**Your objective:**
From the data below, return the exact lines starting at the line containing "Riesending im Arsch (216, 1191)" and ending at the line containing "Versaute Mutti hat Verantwortungen (877, 672)", both included, and nothing else.

**Material for this task:**
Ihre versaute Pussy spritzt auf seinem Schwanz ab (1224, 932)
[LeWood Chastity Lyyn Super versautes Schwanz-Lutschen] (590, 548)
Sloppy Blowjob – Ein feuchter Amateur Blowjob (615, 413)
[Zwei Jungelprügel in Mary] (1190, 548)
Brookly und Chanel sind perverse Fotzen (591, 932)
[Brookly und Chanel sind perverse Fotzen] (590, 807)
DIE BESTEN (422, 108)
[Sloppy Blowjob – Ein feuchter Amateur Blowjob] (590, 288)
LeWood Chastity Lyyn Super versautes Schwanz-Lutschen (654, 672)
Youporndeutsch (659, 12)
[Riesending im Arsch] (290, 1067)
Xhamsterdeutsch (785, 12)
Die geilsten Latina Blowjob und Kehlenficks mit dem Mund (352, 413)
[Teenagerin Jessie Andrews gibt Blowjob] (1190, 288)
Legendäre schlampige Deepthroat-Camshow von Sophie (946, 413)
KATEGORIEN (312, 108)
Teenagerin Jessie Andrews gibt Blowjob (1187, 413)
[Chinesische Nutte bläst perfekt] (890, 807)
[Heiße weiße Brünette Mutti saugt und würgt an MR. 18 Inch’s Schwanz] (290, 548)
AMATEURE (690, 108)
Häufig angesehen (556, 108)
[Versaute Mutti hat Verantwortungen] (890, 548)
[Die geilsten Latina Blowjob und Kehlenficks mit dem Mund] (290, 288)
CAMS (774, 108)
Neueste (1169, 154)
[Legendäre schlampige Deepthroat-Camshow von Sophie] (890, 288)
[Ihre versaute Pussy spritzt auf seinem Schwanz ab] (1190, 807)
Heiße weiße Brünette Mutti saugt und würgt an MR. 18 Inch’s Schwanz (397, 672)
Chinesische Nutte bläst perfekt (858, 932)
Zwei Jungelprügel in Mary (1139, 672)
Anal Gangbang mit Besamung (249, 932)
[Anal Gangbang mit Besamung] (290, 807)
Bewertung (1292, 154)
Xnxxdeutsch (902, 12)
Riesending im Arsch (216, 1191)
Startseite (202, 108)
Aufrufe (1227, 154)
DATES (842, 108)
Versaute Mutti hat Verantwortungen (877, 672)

* * *

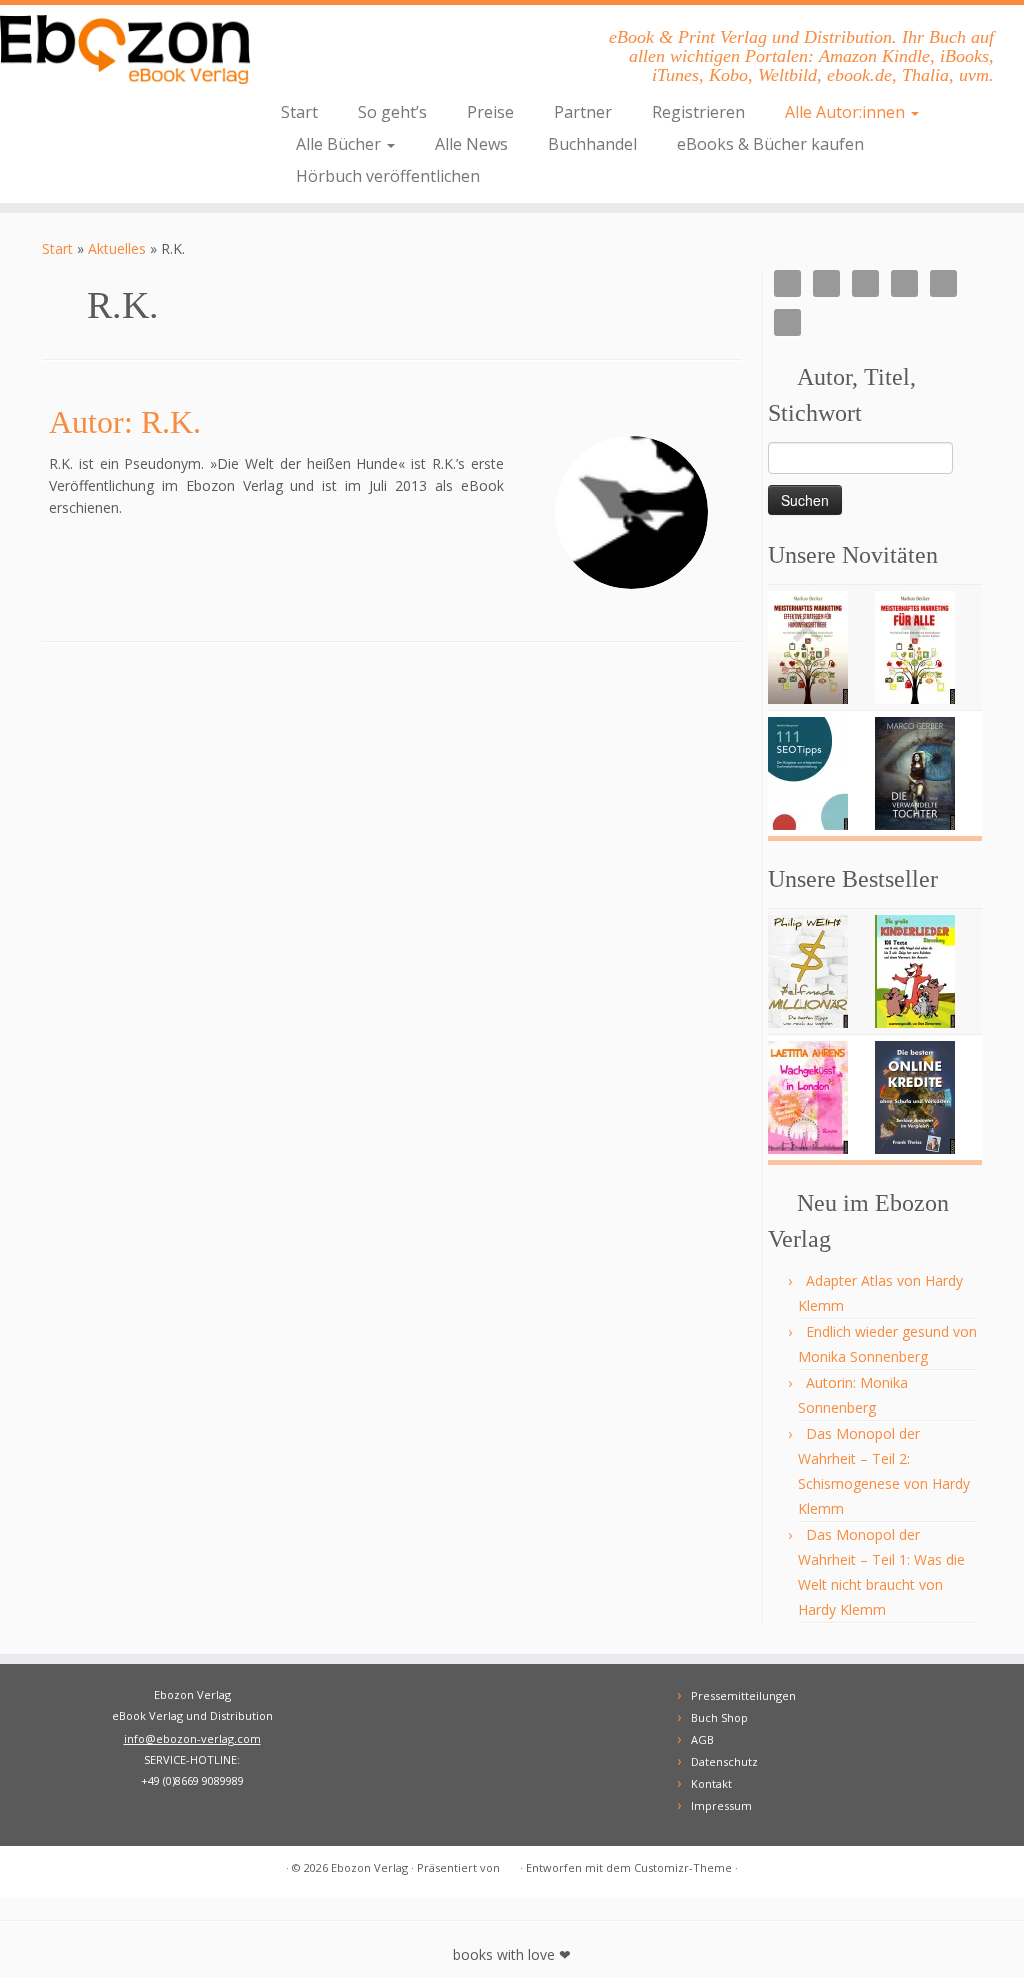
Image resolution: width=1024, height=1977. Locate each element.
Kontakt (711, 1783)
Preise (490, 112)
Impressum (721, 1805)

**Answer to this task:**
Riesending im Arsch (216, 1191)
Startseite (202, 108)
Aufrufe (1227, 154)
DATES (842, 108)
Versaute Mutti hat Verantwortungen (877, 672)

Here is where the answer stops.